A Micro-hike to Dead Horse Bay

Leaving fresh produce in a car on a hot Aussie afternoon is always a gamble. One we decided to wager as we had planned a micro-adventure to take a dip in the unfortunately named Dead Horse Bay.


A Google search gave no clue as to the origin of the Bay’s name but one could imagine it was the last resting ground for a noble steed partial to a beach and saltwater swim. Having hiked the Brooklyn to Cowan trail a few times and on each occasion glanced wishfully down at the cool water lapping at the small stretch of sand below, I was looking forward to a refreshing dip on this secluded beach only reached by boat or 10min bush walk.

I collected Mark after he had finished an afternoon off at The Brooklyn Tuckshop; an anomaly of a café for the area it’s in, where you can enjoy beautiful filter coffee and the most deluxe of cheese toasties – we’re talking Pepe Saya butter, Guryère cheese and artisan sourdough bread. The dinner ingredients I had schlepped on the train to meet him were stowed in his car after a quick debate concerning the hot summer afternoon versus perishable vegetables.

We set off on what we thought was the trail, slipping up rocks, only finding the marked track halfway en route. Our legs well scratched by overgrowth, we arrived to find our destination not as picturesque as imagined. A lonely locked youth club boat shed, dirty sand and a damp ferny bush setting surrounded us as we dropped our towels and looked around. Ah, the beauty of disappointed expectations.

Mark was super keen to test out his newly acquired 1984 Nikonos camera and spotting an old photogenic barn shaped boat in the distance we decided it to be the perfect swimming goal. The water was cooler than we liked, so taking deep breathes we entered the dank water and proceeded to pretend to be experts at underwater film photography, regardless of the 30cm visibility.

After the novelty of holding our breath underneath the muddy water wore off, we decided that really there was no water visibility so we set our sights on the barn boat and started to swim. It seemed at the same time both our aquatic bravados disappeared as the muddled textured water induced danger-filled imaginings as to the probability of sharks. Our conversation speculating about the design of the barn boat quickly changed to a shark themed one…
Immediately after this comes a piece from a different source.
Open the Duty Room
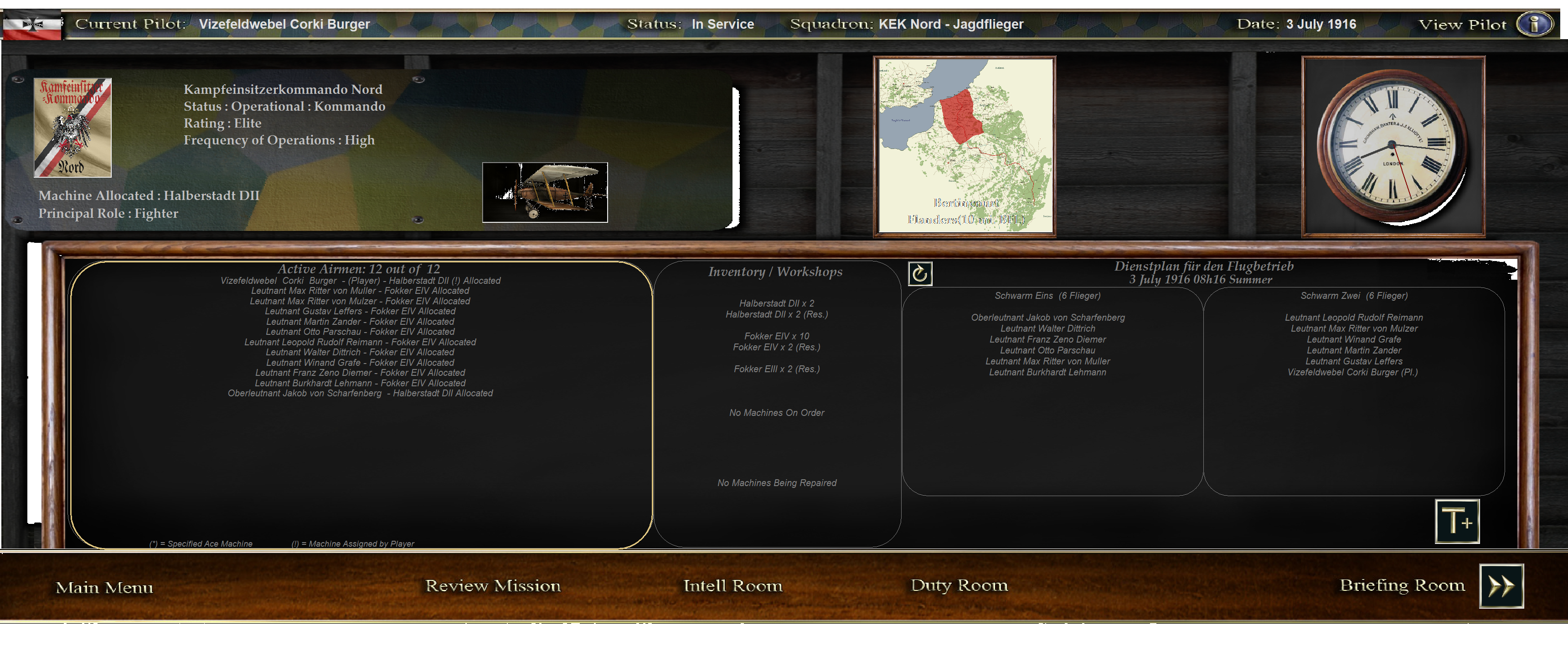 [x=959, y=585]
”Hey, so do you think there are sharks in this water Mark?

“Ah I can tell you when we make it back to shore if you like”

“So are you saying there are sharks”

“I’ll tell you a story later…”

Suddenly the barn boat seemed an unnecessarily long swim away and the murky water increased its sea-monster creepiness. A patch of unseen seaweed ribbons swathed around us and provided all the prompting needed for us to bail on our adventure and swim as fast as we could back to safety. As we exited the water, the shore slimy underfoot, Mark recounted a story he had been told earlier that day which included the elements of canoes, bull sharks and ended on the solemn advice of not ever swimming in the Hawkesbury. We dried ourselves off, the water leaving us sticky and smelling like fermenting bush vegetation.
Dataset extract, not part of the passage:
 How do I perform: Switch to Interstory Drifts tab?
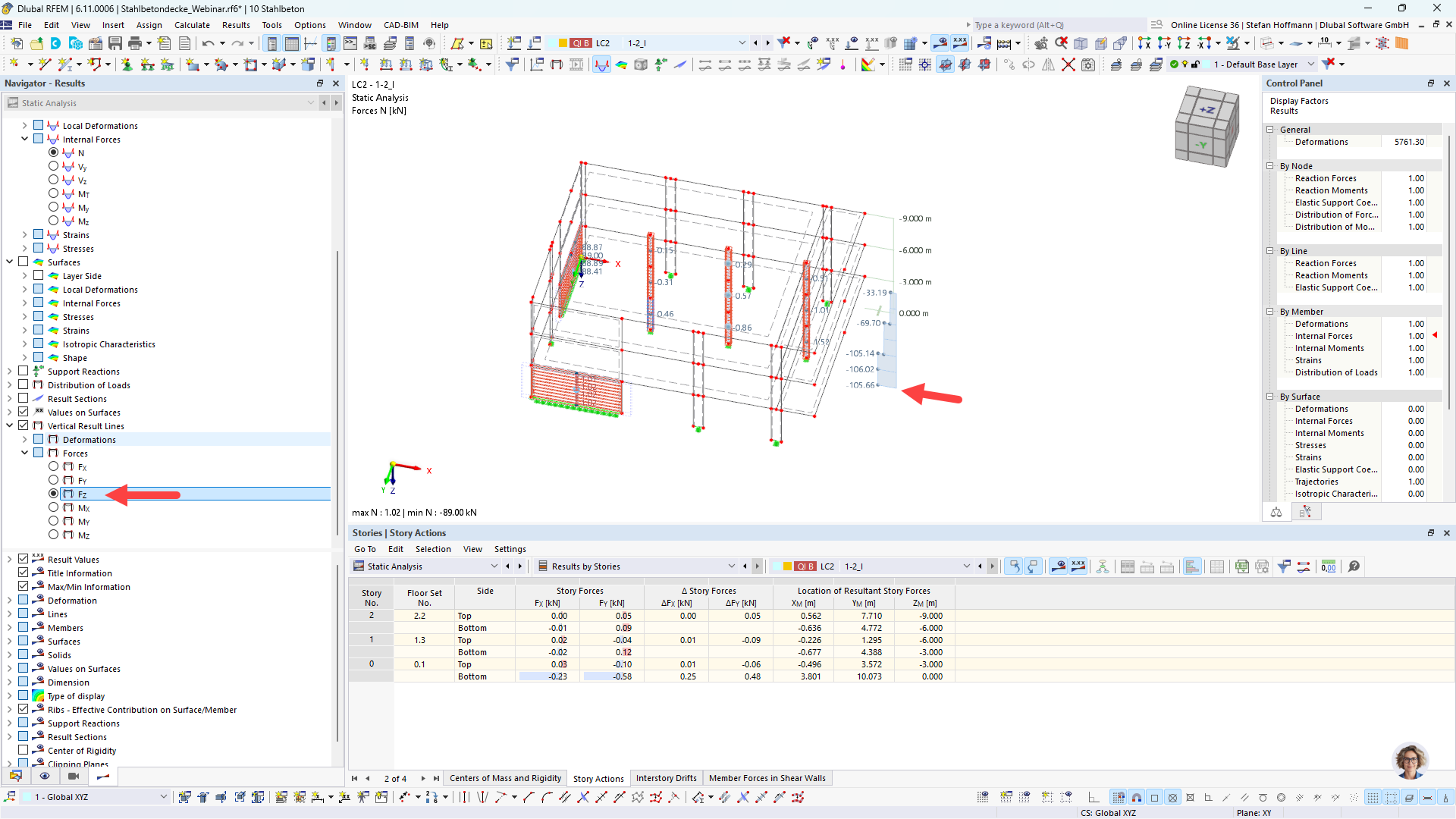666,778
On our hike back we agreed that we would not visit Dead Horse Bay again, this resolution further strengthened upon finding our cauliflower limp, brown and par-cooked in the car.

Author's note: Months later, regardless of our oath, we ventured back to Dead Horse Bay. It was as odd as we remembered, the barn boat still floating amidst the murky water. I convinced Mark to take another dip to re-shoot some photos as our film hadn't worked out from our first trip. According to Mark the water was warmer this time and quite refreshing. The following day, as we were making our way down to the studio to finish a long list of cup orders, Mark took a detour via the doctors because his left ear was fully blocked with that semi-salty murky water. Dead Horse Bay again treating us to a second underwhelming experience.